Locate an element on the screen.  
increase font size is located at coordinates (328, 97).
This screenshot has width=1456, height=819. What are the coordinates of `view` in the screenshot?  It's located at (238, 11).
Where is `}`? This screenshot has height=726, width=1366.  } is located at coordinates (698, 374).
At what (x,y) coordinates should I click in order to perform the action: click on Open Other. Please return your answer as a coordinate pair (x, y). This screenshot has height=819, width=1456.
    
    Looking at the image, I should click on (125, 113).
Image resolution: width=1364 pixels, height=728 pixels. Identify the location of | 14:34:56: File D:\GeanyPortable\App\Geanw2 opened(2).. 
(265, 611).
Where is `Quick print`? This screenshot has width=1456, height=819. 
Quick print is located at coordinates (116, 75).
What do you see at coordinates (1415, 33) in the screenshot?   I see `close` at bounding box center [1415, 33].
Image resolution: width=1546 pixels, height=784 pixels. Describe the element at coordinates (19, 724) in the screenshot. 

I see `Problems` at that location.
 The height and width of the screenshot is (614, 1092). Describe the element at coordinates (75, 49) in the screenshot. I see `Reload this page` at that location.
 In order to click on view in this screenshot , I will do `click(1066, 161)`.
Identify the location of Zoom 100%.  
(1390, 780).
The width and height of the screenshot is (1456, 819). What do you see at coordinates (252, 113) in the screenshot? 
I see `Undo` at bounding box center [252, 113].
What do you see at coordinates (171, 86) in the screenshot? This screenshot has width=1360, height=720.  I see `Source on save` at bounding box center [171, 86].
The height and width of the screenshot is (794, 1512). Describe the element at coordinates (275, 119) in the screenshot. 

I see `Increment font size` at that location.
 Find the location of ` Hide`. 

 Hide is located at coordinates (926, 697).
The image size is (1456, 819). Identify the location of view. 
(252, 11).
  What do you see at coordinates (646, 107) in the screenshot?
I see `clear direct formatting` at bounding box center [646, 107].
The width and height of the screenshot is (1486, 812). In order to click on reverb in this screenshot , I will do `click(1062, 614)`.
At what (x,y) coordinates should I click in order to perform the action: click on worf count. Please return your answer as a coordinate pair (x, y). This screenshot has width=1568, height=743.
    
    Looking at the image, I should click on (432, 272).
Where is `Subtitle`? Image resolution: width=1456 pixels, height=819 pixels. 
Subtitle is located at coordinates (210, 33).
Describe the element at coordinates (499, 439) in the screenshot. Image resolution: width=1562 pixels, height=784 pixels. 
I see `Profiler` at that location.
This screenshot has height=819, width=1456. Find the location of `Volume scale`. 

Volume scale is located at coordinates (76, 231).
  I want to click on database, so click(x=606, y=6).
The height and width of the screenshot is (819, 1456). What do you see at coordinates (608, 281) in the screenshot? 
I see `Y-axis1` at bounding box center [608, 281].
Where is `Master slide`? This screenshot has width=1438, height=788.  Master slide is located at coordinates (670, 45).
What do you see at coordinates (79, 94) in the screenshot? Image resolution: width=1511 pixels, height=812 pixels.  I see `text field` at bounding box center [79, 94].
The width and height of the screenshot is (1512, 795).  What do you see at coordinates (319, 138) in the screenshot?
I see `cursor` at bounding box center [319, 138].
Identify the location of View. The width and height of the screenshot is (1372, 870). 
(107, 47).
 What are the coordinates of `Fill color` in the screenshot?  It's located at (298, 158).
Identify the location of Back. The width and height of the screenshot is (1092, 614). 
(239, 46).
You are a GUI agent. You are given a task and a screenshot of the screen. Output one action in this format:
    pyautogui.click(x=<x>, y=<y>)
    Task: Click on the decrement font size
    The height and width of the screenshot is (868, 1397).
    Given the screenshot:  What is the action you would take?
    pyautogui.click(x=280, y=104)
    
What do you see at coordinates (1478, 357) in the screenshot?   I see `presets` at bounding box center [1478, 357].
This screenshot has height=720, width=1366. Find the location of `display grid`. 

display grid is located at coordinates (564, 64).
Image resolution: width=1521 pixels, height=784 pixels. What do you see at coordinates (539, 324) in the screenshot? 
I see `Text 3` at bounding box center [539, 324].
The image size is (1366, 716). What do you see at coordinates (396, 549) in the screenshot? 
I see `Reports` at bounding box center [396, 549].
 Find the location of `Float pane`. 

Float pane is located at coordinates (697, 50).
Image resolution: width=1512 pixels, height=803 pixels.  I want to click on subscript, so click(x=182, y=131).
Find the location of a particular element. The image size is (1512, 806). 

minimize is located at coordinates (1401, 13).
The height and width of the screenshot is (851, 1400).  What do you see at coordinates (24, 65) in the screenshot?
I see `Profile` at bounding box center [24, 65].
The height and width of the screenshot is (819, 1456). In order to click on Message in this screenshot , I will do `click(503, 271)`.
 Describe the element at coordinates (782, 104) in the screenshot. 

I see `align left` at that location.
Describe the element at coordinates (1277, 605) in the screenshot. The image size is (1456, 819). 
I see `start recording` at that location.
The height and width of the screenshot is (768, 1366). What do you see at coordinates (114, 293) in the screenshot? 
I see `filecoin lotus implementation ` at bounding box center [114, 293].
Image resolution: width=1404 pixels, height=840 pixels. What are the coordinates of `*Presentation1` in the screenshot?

**EXERCISE DETAILS:**
Copy every one of the lines above word for word, keeping their order and leaving nothing out.

**SOLUTION TO THE EXERCISE:**
Locate an element on the screen.  
increase font size is located at coordinates (328, 97).
This screenshot has width=1456, height=819. What are the coordinates of `view` in the screenshot?  It's located at (238, 11).
Where is `}`? This screenshot has height=726, width=1366.  } is located at coordinates (698, 374).
At what (x,y) coordinates should I click in order to perform the action: click on Open Other. Please return your answer as a coordinate pair (x, y). This screenshot has height=819, width=1456.
    
    Looking at the image, I should click on (125, 113).
Image resolution: width=1364 pixels, height=728 pixels. Identify the location of | 14:34:56: File D:\GeanyPortable\App\Geanw2 opened(2).. 
(265, 611).
Where is `Quick print`? This screenshot has width=1456, height=819. 
Quick print is located at coordinates (116, 75).
What do you see at coordinates (1415, 33) in the screenshot?   I see `close` at bounding box center [1415, 33].
Image resolution: width=1546 pixels, height=784 pixels. Describe the element at coordinates (19, 724) in the screenshot. 

I see `Problems` at that location.
 The height and width of the screenshot is (614, 1092). Describe the element at coordinates (75, 49) in the screenshot. I see `Reload this page` at that location.
 In order to click on view in this screenshot , I will do `click(1066, 161)`.
Identify the location of Zoom 100%.  
(1390, 780).
The width and height of the screenshot is (1456, 819). What do you see at coordinates (252, 113) in the screenshot? 
I see `Undo` at bounding box center [252, 113].
What do you see at coordinates (171, 86) in the screenshot? This screenshot has width=1360, height=720.  I see `Source on save` at bounding box center [171, 86].
The height and width of the screenshot is (794, 1512). Describe the element at coordinates (275, 119) in the screenshot. 

I see `Increment font size` at that location.
 Find the location of ` Hide`. 

 Hide is located at coordinates (926, 697).
The image size is (1456, 819). Identify the location of view. 
(252, 11).
  What do you see at coordinates (646, 107) in the screenshot?
I see `clear direct formatting` at bounding box center [646, 107].
The width and height of the screenshot is (1486, 812). In order to click on reverb in this screenshot , I will do `click(1062, 614)`.
At what (x,y) coordinates should I click in order to perform the action: click on worf count. Please return your answer as a coordinate pair (x, y). This screenshot has width=1568, height=743.
    
    Looking at the image, I should click on (432, 272).
Where is `Subtitle`? Image resolution: width=1456 pixels, height=819 pixels. 
Subtitle is located at coordinates (210, 33).
Describe the element at coordinates (499, 439) in the screenshot. Image resolution: width=1562 pixels, height=784 pixels. 
I see `Profiler` at that location.
This screenshot has height=819, width=1456. Find the location of `Volume scale`. 

Volume scale is located at coordinates (76, 231).
  I want to click on database, so click(x=606, y=6).
The height and width of the screenshot is (819, 1456). What do you see at coordinates (608, 281) in the screenshot? 
I see `Y-axis1` at bounding box center [608, 281].
Where is `Master slide`? This screenshot has width=1438, height=788.  Master slide is located at coordinates (670, 45).
What do you see at coordinates (79, 94) in the screenshot? Image resolution: width=1511 pixels, height=812 pixels.  I see `text field` at bounding box center [79, 94].
The width and height of the screenshot is (1512, 795).  What do you see at coordinates (319, 138) in the screenshot?
I see `cursor` at bounding box center [319, 138].
Identify the location of View. The width and height of the screenshot is (1372, 870). 
(107, 47).
 What are the coordinates of `Fill color` in the screenshot?  It's located at (298, 158).
Identify the location of Back. The width and height of the screenshot is (1092, 614). 
(239, 46).
You are a GUI agent. You are given a task and a screenshot of the screen. Output one action in this format:
    pyautogui.click(x=<x>, y=<y>)
    Task: Click on the decrement font size
    The height and width of the screenshot is (868, 1397).
    Given the screenshot:  What is the action you would take?
    pyautogui.click(x=280, y=104)
    
What do you see at coordinates (1478, 357) in the screenshot?   I see `presets` at bounding box center [1478, 357].
This screenshot has height=720, width=1366. Find the location of `display grid`. 

display grid is located at coordinates (564, 64).
Image resolution: width=1521 pixels, height=784 pixels. What do you see at coordinates (539, 324) in the screenshot? 
I see `Text 3` at bounding box center [539, 324].
The image size is (1366, 716). What do you see at coordinates (396, 549) in the screenshot? 
I see `Reports` at bounding box center [396, 549].
 Find the location of `Float pane`. 

Float pane is located at coordinates (697, 50).
Image resolution: width=1512 pixels, height=803 pixels.  I want to click on subscript, so click(x=182, y=131).
Find the location of a particular element. The image size is (1512, 806). 

minimize is located at coordinates (1401, 13).
The height and width of the screenshot is (851, 1400).  What do you see at coordinates (24, 65) in the screenshot?
I see `Profile` at bounding box center [24, 65].
The height and width of the screenshot is (819, 1456). In order to click on Message in this screenshot , I will do `click(503, 271)`.
 Describe the element at coordinates (782, 104) in the screenshot. 

I see `align left` at that location.
Describe the element at coordinates (1277, 605) in the screenshot. The image size is (1456, 819). 
I see `start recording` at that location.
The height and width of the screenshot is (768, 1366). What do you see at coordinates (114, 293) in the screenshot? 
I see `filecoin lotus implementation ` at bounding box center [114, 293].
Image resolution: width=1404 pixels, height=840 pixels. What are the coordinates of `*Presentation1` in the screenshot?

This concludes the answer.